Aile ve faşizm sorunsalı şu an için yazımın konusu değildir. Eğer bunu anlattığım konu başa alırsak süreci olmayana erge indirmiş oluruz.
Ne totem dönemde ne ön ittifakı dönemde bugünkü gibi bir aile yoktur.
Aile ise, toplum demek hiç değildir. Aile anne, baba ve kardeşlerden oluşan bir topluluk olabilir.
El kavramı yabancılaşmak, akraba olmayan yabancı olmak anlamına değildir. Kolektif oluşun zıddını dile getiren bir mana anlayışıdır. Kolektif sahipliğe karşı kişisi takdirli mal mülk sahipliği olan mana anlayışıdır. Giderek köleci sistemi, feodaliteyi, oligarşiyi kapitalizmi ve liberalizmi doğurmuştur.
Faşizm ise bu yapıların kullandığı tahakküm, şiddet, baskı ve zülüm adalet denen adaletsizlik olmakla ortaya çıkmıştır. Elbette köleci yapı günümüze gelene kadar insanı insana, insanı topluma, insanı doğaya, insanı kendi bilincine ve insanı üreten ilişkilere yabancılaştırmadır.
Kısaca El kolektif iliği savunan ilahi anlayışa karşı kişi kayrasına aldığı kişileri mal mülk sahibi ve köle kılan takdir eden mana gücü anlayışı olmakla yoksullara vaatçidir.
İlahi dönem hemcinslerimizin insan olduğu ve uygarlığı ortaya koyduğu dönemdir. El ise insanın insana kulluğunu ortaya koyan mana anlayışı olmakla insan söylemini unutturan kulların diye söze başlayan süreçtir.
Avlanma konusuna gelince nasıl dün genetiği bilmiyorsak önceki gün de üretimi ve toplumu bilmiyorduk. Ama topluluklar halinde olunduğu da bir gerçektir. Topluluk toplum demek değildir.
Doğa tüm canlılara olduğu gibi insan eylemine de bir direnç, bir zorluk gösterir. Buna OERTAMIN ALAN ETKİSİ DENİR. Topluluk olarak hareket eden hemcinslerimiz bu zorluğu tek başlarına olduklarından daha kolay aştıklarını görmüşlerdir.
İşte doğanın toplam alan etkisine karşı ve alanın kişilere yüklediği zorlukları aşabilmek için daha büyük olma nedenle topluluk halinde avcılık toplayıcılık yapmışlardır.
Yani doğanın baskısına karşı av ve toplayıcılık hemcinslerin doğaya karşı birlikte direnci olmakla etkiye karşı toplu olmanın tepkisiyle hemcinsler avcı ve toplayıcı olmuşlardır.

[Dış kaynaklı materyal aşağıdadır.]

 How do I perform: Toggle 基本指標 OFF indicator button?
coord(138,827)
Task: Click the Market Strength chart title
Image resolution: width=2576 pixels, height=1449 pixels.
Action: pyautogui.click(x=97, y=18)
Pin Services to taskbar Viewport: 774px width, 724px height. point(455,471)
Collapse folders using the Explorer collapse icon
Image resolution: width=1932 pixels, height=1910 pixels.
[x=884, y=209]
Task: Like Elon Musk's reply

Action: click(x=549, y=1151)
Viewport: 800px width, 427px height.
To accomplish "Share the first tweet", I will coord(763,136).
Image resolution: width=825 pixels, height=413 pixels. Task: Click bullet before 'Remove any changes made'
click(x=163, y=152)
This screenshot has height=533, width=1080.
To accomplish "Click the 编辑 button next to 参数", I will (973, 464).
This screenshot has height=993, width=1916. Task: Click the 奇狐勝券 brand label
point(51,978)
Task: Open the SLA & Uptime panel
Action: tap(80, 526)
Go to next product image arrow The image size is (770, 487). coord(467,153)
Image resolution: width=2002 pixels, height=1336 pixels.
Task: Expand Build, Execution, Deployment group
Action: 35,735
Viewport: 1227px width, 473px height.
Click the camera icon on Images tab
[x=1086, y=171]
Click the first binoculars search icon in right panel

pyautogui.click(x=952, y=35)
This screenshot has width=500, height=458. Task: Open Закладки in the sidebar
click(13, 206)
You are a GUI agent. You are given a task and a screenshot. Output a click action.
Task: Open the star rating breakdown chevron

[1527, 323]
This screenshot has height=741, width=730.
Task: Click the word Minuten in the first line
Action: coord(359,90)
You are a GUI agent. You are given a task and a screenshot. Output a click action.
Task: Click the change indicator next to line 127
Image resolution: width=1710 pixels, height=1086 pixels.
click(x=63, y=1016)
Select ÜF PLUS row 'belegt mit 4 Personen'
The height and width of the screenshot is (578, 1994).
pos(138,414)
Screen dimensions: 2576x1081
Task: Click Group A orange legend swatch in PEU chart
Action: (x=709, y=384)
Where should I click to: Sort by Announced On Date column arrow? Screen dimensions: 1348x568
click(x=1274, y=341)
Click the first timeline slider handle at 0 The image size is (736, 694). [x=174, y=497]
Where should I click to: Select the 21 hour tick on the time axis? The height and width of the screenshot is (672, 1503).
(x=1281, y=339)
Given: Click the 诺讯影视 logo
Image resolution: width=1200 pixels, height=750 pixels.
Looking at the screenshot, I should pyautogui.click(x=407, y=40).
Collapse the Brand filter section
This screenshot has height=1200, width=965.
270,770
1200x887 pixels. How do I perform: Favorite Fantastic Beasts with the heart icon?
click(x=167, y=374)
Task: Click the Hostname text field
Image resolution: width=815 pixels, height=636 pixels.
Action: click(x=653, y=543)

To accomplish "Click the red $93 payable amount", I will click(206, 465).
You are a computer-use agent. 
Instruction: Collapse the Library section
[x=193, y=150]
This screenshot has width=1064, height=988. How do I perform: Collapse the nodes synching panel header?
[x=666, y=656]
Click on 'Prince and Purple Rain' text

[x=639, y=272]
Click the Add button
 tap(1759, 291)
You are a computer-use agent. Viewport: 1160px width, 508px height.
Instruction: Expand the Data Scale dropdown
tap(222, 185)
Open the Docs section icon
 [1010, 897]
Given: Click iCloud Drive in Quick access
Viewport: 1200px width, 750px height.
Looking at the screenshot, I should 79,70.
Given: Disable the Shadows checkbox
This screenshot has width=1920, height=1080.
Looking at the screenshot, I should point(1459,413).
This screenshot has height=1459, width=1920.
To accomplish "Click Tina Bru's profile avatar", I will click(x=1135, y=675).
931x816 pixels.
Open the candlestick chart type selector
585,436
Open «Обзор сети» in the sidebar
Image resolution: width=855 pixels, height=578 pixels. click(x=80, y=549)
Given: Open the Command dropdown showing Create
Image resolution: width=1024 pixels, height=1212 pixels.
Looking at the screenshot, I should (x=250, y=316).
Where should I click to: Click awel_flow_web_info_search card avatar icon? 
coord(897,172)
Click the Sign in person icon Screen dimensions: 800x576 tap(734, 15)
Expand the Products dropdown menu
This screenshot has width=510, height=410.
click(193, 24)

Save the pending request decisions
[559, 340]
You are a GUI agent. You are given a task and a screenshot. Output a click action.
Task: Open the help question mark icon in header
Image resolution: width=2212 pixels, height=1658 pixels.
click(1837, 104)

İnorganikler ve organikler, sentezle ya da birleşerek inşa ve organize oluyorlar. Var oluş budur. Tıpkı hücredeki klorofil, mitokondri, ribozomlar, golgi aygıtları sentezli hücre bazlı birleşmeler organizesinin organeller olması gibidir.
Vücudumuzdaki hücre doku ve organlar gibidir. Kişinin dışta sentez olan inşası (organ doku ve organ elleri de) topluluk toplum ile diğer kişiler ve alet-edavat, teknik bilgileri ile sentez ve yalıtıma oluş ta bu avcılığın toplayıcılığın kişi dışındaki birleşen sentezleriyle yapı organik devimidir. Sorunun gidip gidebileceği başka bir yer yoktur.
Bunlar aslında yazılarımda uzun uzun ve genişçe açıkladığım konulardır.